Falta de luz solar derruba neurotransmissor do bem-estar e provoca letargia.
Neurologista e arquiteto ensinam truques práticos para mudar os ambientes e
aumentar a produtividade
Com a chegada das temperaturas mais baixas e dos dias cinzentos de inverno, é comum sentir uma sensação de desânimo, preguiça e dificuldade para manter o foco e a produtividade. Essa "melancolia de inverno", no entanto, não é apenas uma impressão pessoal, mas sim uma reação química real do organismo. Para combater esse efeito, especialistas da Universidade de Franca (Unifran) revelam como a Neuroarquitetura, ciência que estuda como os ambientes físicos impactam o cérebro humano, e o uso correto da iluminação podem atuar como reguladores externos da nossa saúde mental e do nosso foco.
Do ponto de vista biológico, a redução da luz solar típica dos dias frios afeta diretamente o funcionamento do corpo. A Profa. Dra. Thaisa Mattos, neurologista e docente do curso de Medicina da Unifran, explica que a falta de luminosidade inibe a produção de serotonina, o neurotransmissor responsável pela sensação de bem-estar.
"Quando a luz
natural diminui, o corpo interpreta que é hora de descansar e entra em um
estado de sonolência, o que nos deixa mais letárgicos e com dificuldade de
reação", explica a médica. Ela faz um alerta importante sobre receitas
milagrosas da internet: "Muitas pessoas acreditam que colocar um objeto
colorido ou amarelo na mesa de trabalho ajuda no foco, mas não existem
evidências científicas disso. O que realmente dita o estado de alerta do
cérebro é a iluminação e a atmosfera geral do ambiente".

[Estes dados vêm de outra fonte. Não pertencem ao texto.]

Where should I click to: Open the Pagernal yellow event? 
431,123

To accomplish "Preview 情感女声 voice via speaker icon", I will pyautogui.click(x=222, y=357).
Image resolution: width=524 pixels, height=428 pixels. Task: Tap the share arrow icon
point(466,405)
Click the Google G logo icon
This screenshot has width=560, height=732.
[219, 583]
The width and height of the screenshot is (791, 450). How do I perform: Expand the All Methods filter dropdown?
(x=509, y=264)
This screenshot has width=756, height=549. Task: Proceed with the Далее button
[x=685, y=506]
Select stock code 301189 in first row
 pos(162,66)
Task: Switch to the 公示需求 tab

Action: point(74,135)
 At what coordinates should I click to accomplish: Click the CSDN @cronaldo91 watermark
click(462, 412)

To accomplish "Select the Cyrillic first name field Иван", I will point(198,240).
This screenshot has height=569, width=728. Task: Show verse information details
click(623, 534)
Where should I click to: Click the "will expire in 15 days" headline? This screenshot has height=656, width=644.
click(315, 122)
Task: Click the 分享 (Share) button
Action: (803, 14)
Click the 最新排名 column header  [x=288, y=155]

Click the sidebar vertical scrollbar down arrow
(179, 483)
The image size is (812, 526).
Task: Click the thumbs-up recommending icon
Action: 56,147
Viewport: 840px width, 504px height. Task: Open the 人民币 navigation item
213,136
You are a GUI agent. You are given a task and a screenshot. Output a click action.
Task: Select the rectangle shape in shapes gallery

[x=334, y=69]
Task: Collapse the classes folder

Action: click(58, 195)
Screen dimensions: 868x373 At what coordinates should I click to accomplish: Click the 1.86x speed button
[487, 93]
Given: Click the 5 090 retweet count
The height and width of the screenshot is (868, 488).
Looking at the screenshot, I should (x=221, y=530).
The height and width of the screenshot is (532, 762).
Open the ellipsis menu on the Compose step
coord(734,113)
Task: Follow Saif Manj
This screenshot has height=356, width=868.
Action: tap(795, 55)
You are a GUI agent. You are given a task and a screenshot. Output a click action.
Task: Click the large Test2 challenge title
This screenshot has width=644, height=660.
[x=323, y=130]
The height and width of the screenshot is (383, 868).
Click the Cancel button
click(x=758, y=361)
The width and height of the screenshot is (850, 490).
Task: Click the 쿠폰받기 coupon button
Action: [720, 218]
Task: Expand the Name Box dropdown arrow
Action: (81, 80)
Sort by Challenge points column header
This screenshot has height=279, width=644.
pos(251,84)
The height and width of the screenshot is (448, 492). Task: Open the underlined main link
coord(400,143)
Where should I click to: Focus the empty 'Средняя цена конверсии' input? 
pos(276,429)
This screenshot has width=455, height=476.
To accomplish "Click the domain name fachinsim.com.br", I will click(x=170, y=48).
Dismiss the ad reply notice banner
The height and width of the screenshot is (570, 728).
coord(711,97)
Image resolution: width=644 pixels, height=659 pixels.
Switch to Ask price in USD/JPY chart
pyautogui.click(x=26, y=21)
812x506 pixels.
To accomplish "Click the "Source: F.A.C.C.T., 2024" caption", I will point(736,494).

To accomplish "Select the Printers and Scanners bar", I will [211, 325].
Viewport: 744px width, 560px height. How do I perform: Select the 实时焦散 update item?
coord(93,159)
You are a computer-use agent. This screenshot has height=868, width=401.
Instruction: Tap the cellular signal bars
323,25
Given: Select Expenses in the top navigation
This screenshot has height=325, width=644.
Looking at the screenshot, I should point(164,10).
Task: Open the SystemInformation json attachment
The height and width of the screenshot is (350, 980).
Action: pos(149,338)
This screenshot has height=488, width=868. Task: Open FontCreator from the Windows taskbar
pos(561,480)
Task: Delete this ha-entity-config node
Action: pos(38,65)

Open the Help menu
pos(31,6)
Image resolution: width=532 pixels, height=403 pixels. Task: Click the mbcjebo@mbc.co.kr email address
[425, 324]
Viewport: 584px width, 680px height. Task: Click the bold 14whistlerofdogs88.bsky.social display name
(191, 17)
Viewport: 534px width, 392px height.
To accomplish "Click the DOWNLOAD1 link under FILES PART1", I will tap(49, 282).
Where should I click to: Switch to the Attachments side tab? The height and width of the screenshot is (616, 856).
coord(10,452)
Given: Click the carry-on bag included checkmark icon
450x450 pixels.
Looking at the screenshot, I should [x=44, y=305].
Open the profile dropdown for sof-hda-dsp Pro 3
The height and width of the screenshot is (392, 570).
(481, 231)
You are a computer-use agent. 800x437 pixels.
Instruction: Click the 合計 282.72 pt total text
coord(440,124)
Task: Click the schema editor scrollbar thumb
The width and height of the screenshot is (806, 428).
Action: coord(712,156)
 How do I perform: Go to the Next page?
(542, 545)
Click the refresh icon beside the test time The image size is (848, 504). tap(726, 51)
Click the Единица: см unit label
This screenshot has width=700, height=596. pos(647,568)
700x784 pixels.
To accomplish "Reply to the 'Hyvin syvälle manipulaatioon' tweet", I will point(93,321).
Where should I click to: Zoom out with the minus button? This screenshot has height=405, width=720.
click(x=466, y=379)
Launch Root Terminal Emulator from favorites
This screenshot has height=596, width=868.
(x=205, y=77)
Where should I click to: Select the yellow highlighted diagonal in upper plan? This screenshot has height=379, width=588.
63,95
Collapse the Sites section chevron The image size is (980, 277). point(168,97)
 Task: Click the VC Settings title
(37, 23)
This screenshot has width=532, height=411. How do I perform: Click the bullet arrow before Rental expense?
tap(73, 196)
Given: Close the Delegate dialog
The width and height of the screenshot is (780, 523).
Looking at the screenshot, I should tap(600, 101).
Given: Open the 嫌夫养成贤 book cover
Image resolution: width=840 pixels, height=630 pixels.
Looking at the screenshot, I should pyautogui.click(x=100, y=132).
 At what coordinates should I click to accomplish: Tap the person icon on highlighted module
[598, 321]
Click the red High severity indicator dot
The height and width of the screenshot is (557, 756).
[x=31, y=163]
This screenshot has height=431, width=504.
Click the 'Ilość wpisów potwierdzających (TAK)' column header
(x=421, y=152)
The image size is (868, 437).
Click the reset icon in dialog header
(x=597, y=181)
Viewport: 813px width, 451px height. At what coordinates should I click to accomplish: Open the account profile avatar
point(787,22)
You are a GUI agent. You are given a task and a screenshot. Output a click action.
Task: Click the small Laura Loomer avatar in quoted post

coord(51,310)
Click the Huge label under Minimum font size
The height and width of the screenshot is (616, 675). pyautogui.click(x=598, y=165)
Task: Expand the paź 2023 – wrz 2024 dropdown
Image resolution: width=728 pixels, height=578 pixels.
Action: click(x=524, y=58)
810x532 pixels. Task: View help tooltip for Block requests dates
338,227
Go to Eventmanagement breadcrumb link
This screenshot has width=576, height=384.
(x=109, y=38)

A ciência das lâmpadas: produtividade vs. sono
De acordo com a neurologista, o tipo de luz que escolhemos para cada cômodo influencia diretamente a nossa produtividade e a qualidade do nosso sono:
- Luz
branca (5.000K a 6.500K): por ser brilhante e
energizante, é ideal para escritórios e espaços de trabalho. Estudos
mostram que a iluminação branca de alta intensidade aumenta o desempenho e
a atenção em tarefas entre 10% e 20%, elevando a
produtividade geral em até 15%. No entanto, deve ser
evitada à noite: a luz azul presente nas telas e lâmpadas brancas reduz a
melatonina (hormônio do sono) em 23%, atrasando o sono e
aumentando a fadiga ocular.
- Luz
amarela (2.700K a 3.500K): cria uma atmosfera
aconchegante e acolhedora, perfeita para residências, áreas de descanso e
quartos. Pesquisas do National Institutes of Health (NIH), dos Estados
Unidos, mostram que a iluminação amarela reduz a fadiga ocular em 20%,
sendo a melhor escolha para o conforto noturno.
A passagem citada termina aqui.